> [GIVEN REQUEST]: Render each line of the listing below as a Markdown table with the columns Row and Line, numbering the rows and leaving out blank lines.

[Collection entries]
--- Begin ---

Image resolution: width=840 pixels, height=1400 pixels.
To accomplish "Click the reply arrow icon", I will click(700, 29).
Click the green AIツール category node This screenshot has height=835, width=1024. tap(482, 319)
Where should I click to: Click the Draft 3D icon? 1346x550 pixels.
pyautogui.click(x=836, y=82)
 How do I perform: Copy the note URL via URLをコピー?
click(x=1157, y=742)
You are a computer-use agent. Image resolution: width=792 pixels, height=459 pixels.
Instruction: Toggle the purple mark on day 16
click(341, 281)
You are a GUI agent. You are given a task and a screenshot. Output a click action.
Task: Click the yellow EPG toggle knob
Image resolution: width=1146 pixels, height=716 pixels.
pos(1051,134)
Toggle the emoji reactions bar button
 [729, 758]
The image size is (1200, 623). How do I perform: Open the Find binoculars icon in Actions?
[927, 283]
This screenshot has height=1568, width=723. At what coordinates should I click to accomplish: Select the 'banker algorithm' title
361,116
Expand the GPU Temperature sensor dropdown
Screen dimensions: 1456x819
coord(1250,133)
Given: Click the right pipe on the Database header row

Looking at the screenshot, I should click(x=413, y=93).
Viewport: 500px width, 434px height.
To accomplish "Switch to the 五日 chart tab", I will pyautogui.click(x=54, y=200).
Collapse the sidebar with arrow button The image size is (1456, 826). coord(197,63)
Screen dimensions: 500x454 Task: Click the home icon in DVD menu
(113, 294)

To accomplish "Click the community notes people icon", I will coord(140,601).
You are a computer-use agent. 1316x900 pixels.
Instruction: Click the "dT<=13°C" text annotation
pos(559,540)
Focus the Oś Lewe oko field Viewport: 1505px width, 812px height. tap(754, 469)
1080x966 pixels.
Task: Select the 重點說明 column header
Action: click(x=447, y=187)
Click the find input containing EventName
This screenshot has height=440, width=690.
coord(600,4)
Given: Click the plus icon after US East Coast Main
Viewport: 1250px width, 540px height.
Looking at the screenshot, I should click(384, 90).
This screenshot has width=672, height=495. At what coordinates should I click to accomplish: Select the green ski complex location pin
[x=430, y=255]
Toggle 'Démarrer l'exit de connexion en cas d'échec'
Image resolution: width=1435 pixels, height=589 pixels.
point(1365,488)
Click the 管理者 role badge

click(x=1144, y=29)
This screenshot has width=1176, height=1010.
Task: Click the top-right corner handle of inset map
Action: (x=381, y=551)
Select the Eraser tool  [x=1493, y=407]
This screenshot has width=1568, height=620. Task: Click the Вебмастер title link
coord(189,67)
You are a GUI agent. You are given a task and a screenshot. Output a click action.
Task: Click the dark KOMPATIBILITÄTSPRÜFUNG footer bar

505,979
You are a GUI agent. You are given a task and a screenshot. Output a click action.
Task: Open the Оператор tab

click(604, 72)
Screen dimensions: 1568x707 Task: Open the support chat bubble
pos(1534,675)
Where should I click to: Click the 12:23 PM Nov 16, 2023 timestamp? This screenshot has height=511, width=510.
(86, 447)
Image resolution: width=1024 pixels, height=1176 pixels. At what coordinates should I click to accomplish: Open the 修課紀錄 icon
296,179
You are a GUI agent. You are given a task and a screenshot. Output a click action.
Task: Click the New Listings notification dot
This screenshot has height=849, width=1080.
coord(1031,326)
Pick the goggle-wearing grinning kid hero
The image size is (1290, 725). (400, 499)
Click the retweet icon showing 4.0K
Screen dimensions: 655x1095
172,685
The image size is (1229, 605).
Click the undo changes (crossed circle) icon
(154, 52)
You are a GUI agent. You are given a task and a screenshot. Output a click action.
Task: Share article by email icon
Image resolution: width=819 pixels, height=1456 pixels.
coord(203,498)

--- End ---

> [RIGHT ANSWER]:
| Row | Line |
|---|---|
| 1 | Image resolution: width=840 pixels, height=1400 pixels. |
| 2 | To accomplish "Click the reply arrow icon", I will click(700, 29). |
| 3 | Click the green AIツール category node This screenshot has height=835, width=1024. tap(482, 319) |
| 4 | Where should I click to: Click the Draft 3D icon? 1346x550 pixels. |
| 5 | pyautogui.click(x=836, y=82) |
| 6 |  How do I perform: Copy the note URL via URLをコピー? |
| 7 | click(x=1157, y=742) |
| 8 | You are a computer-use agent. Image resolution: width=792 pixels, height=459 pixels. |
| 9 | Instruction: Toggle the purple mark on day 16 |
| 10 | click(341, 281) |
| 11 | You are a GUI agent. You are given a task and a screenshot. Output a click action. |
| 12 | Task: Click the yellow EPG toggle knob |
| 13 | Image resolution: width=1146 pixels, height=716 pixels. |
| 14 | pos(1051,134) |
| 15 | Toggle the emoji reactions bar button |
| 16 |  [729, 758] |
| 17 | The image size is (1200, 623). How do I perform: Open the Find binoculars icon in Actions? |
| 18 | [927, 283] |
| 19 | This screenshot has height=1568, width=723. At what coordinates should I click to accomplish: Select the 'banker algorithm' title |
| 20 | 361,116 |
| 21 | Expand the GPU Temperature sensor dropdown |
| 22 | Screen dimensions: 1456x819 |
| 23 | coord(1250,133) |
| 24 | Given: Click the right pipe on the Database header row |
| 25 | Looking at the screenshot, I should click(x=413, y=93). |
| 26 | Viewport: 500px width, 434px height. |
| 27 | To accomplish "Switch to the 五日 chart tab", I will pyautogui.click(x=54, y=200). |
| 28 | Collapse the sidebar with arrow button The image size is (1456, 826). coord(197,63) |
| 29 | Screen dimensions: 500x454 Task: Click the home icon in DVD menu |
| 30 | (113, 294) |
| 31 | To accomplish "Click the community notes people icon", I will coord(140,601). |
| 32 | You are a computer-use agent. 1316x900 pixels. |
| 33 | Instruction: Click the "dT<=13°C" text annotation |
| 34 | pos(559,540) |
| 35 | Focus the Oś Lewe oko field Viewport: 1505px width, 812px height. tap(754, 469) |
| 36 | 1080x966 pixels. |
| 37 | Task: Select the 重點說明 column header |
| 38 | Action: click(x=447, y=187) |
| 39 | Click the find input containing EventName |
| 40 | This screenshot has height=440, width=690. |
| 41 | coord(600,4) |
| 42 | Given: Click the plus icon after US East Coast Main |
| 43 | Viewport: 1250px width, 540px height. |
| 44 | Looking at the screenshot, I should click(384, 90). |
| 45 | This screenshot has width=672, height=495. At what coordinates should I click to accomplish: Select the green ski complex location pin |
| 46 | [x=430, y=255] |
| 47 | Toggle 'Démarrer l'exit de connexion en cas d'échec' |
| 48 | Image resolution: width=1435 pixels, height=589 pixels. |
| 49 | point(1365,488) |
| 50 | Click the 管理者 role badge |
| 51 | click(x=1144, y=29) |
| 52 | This screenshot has width=1176, height=1010. |
| 53 | Task: Click the top-right corner handle of inset map |
| 54 | Action: (x=381, y=551) |
| 55 | Select the Eraser tool  [x=1493, y=407] |
| 56 | This screenshot has width=1568, height=620. Task: Click the Вебмастер title link |
| 57 | coord(189,67) |
| 58 | You are a GUI agent. You are given a task and a screenshot. Output a click action. |
| 59 | Task: Click the dark KOMPATIBILITÄTSPRÜFUNG footer bar |
| 60 | 505,979 |
| 61 | You are a GUI agent. You are given a task and a screenshot. Output a click action. |
| 62 | Task: Open the Оператор tab |
| 63 | click(604, 72) |
| 64 | Screen dimensions: 1568x707 Task: Open the support chat bubble |
| 65 | pos(1534,675) |
| 66 | Where should I click to: Click the 12:23 PM Nov 16, 2023 timestamp? This screenshot has height=511, width=510. |
| 67 | (86, 447) |
| 68 | Image resolution: width=1024 pixels, height=1176 pixels. At what coordinates should I click to accomplish: Open the 修課紀錄 icon |
| 69 | 296,179 |
| 70 | You are a GUI agent. You are given a task and a screenshot. Output a click action. |
| 71 | Task: Click the New Listings notification dot |
| 72 | This screenshot has height=849, width=1080. |
| 73 | coord(1031,326) |
| 74 | Pick the goggle-wearing grinning kid hero |
| 75 | The image size is (1290, 725). (400, 499) |
| 76 | Click the retweet icon showing 4.0K |
| 77 | Screen dimensions: 655x1095 |
| 78 | 172,685 |
| 79 | The image size is (1229, 605). |
| 80 | Click the undo changes (crossed circle) icon |
| 81 | (154, 52) |
| 82 | You are a GUI agent. You are given a task and a screenshot. Output a click action. |
| 83 | Task: Share article by email icon |
| 84 | Image resolution: width=819 pixels, height=1456 pixels. |
| 85 | coord(203,498) |